- What you have to do
Only one stretch of the listing below is wanted: every line from the first to the line containing "[Telegram] (251, 38)", set down exactly.

- Records shown
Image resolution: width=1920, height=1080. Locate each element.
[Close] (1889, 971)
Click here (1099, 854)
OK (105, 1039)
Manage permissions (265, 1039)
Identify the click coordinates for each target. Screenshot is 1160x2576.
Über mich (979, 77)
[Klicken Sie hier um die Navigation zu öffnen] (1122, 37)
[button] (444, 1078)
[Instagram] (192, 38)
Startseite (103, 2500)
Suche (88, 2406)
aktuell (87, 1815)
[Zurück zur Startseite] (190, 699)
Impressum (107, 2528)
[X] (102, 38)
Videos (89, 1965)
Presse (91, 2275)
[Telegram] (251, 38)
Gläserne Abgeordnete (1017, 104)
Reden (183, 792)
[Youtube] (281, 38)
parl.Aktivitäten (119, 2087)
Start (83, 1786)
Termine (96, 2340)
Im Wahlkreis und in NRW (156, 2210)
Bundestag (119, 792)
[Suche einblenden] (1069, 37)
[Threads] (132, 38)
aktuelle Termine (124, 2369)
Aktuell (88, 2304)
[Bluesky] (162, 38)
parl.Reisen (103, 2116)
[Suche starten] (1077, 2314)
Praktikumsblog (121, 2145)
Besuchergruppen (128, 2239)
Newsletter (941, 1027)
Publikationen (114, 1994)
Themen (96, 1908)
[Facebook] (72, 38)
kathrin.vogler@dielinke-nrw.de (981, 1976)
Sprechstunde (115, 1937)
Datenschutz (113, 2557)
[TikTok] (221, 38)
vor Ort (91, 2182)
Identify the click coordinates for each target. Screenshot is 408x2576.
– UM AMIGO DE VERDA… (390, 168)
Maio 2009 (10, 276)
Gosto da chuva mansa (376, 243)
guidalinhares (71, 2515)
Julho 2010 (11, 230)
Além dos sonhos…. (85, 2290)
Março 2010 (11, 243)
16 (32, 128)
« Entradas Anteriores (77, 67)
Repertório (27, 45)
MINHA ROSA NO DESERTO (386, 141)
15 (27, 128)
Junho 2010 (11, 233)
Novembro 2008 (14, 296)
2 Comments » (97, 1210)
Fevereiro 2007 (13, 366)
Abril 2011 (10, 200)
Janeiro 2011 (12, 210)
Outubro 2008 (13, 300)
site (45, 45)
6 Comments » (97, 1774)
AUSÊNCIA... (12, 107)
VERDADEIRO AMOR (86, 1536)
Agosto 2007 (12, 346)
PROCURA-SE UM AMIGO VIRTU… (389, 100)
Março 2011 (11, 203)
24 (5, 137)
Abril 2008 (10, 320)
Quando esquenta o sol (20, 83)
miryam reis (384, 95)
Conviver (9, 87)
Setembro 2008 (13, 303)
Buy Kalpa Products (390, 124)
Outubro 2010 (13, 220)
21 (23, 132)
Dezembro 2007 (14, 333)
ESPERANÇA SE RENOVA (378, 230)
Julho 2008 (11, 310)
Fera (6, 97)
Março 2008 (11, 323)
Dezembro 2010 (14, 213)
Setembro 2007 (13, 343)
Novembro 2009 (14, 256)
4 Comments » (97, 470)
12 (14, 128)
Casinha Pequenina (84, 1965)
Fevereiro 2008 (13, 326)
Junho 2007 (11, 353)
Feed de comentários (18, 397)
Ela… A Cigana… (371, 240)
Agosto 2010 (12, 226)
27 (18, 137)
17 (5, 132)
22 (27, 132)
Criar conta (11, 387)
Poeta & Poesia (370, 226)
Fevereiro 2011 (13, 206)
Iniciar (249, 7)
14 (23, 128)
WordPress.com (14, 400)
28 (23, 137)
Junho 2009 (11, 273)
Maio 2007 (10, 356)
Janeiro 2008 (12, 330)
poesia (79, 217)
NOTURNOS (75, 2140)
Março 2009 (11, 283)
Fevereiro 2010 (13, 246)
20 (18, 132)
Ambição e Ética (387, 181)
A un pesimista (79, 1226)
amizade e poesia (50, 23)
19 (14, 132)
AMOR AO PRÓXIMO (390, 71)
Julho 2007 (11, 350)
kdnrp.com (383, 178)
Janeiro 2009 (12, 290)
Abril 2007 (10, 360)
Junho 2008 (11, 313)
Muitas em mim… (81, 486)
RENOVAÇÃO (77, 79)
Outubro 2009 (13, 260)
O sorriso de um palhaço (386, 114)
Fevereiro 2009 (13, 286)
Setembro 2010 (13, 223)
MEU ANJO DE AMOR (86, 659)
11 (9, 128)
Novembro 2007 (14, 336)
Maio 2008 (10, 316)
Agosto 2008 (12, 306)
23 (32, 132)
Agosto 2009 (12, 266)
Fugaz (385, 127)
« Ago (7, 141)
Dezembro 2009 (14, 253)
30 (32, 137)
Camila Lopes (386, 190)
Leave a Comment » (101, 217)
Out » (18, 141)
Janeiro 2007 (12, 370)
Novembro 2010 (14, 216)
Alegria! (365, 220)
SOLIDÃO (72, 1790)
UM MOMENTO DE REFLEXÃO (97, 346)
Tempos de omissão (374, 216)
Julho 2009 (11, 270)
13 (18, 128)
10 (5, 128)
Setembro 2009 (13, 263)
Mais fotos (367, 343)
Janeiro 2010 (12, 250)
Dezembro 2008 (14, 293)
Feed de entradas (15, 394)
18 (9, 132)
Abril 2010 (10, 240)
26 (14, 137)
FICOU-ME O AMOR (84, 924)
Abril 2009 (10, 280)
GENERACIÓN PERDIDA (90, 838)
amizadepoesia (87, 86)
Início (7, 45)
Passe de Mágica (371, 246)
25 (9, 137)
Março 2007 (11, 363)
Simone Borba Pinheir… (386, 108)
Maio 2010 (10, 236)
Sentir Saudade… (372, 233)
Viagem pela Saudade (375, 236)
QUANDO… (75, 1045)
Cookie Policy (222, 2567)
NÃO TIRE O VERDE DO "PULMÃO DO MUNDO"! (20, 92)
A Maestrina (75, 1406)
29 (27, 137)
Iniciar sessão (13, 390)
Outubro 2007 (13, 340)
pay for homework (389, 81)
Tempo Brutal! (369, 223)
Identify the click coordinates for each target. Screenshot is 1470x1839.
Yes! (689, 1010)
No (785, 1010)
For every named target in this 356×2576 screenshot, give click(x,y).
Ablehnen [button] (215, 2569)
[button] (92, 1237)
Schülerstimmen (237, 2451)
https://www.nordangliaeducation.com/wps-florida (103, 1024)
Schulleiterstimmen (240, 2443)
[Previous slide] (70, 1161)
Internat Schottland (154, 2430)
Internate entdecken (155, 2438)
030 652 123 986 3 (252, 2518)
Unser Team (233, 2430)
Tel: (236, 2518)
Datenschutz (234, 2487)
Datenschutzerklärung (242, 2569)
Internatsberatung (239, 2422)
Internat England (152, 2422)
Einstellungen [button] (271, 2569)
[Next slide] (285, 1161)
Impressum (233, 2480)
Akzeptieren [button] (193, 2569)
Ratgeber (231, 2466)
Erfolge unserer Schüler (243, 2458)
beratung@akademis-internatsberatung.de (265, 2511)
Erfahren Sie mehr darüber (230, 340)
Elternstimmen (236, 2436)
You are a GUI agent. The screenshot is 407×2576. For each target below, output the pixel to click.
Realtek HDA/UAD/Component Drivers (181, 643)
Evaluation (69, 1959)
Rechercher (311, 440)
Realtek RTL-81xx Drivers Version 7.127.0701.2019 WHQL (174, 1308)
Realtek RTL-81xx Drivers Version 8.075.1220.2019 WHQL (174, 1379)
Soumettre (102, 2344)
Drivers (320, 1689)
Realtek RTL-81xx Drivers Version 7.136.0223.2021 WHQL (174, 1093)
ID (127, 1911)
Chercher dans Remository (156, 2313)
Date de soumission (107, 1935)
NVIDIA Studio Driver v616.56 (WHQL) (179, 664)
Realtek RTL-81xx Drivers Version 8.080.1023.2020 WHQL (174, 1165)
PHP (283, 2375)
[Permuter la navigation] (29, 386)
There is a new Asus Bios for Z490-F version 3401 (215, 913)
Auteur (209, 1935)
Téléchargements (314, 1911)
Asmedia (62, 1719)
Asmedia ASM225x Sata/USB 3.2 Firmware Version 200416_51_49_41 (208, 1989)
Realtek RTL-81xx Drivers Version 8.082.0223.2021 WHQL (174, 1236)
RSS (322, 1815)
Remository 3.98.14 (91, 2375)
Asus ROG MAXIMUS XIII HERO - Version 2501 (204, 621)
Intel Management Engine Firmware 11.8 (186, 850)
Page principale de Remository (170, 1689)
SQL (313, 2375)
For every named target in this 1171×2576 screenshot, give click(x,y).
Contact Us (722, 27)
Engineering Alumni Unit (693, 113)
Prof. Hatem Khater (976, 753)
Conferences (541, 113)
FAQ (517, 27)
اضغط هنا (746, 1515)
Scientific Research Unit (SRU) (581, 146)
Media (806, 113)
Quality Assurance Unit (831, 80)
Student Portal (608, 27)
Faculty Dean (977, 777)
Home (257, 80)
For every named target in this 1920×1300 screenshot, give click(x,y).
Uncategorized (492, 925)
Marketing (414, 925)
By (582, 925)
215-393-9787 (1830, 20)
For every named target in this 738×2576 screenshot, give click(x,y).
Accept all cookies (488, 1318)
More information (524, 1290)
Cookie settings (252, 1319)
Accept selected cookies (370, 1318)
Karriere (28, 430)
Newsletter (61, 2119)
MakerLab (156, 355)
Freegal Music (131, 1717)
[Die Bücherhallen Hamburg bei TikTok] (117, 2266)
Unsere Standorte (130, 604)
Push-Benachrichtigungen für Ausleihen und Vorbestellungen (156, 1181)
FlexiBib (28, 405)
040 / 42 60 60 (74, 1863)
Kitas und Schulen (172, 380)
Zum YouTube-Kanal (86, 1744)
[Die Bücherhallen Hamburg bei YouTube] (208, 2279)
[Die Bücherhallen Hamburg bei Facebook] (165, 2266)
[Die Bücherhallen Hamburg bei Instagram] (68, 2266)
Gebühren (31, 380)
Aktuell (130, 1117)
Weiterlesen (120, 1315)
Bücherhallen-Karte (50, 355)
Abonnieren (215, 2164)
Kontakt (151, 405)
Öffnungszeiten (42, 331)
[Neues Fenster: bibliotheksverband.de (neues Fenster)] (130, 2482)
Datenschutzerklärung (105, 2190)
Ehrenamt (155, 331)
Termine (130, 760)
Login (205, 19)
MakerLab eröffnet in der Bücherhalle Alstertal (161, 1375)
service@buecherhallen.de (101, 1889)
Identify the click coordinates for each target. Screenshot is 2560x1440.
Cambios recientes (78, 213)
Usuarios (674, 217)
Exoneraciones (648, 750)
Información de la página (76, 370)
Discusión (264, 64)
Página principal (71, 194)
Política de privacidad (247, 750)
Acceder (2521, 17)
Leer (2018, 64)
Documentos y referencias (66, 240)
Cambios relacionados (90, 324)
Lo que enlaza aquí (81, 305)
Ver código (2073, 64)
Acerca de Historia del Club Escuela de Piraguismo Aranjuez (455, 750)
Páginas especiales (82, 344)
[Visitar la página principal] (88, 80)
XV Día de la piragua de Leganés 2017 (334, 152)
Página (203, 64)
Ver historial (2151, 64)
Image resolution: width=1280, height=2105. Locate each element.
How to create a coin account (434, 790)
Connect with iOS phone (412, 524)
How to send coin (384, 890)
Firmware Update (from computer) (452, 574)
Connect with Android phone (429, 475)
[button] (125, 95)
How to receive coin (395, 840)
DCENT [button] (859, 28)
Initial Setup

- The answer
Image resolution: width=1920, height=1080. Locate each element.
[Close] (1889, 971)
Click here (1099, 854)
OK (105, 1039)
Manage permissions (265, 1039)
Identify the click coordinates for each target. Screenshot is 1160x2576.
Über mich (979, 77)
[Klicken Sie hier um die Navigation zu öffnen] (1122, 37)
[button] (444, 1078)
[Instagram] (192, 38)
Startseite (103, 2500)
Suche (88, 2406)
aktuell (87, 1815)
[Zurück zur Startseite] (190, 699)
Impressum (107, 2528)
[X] (102, 38)
Videos (89, 1965)
Presse (91, 2275)
[Telegram] (251, 38)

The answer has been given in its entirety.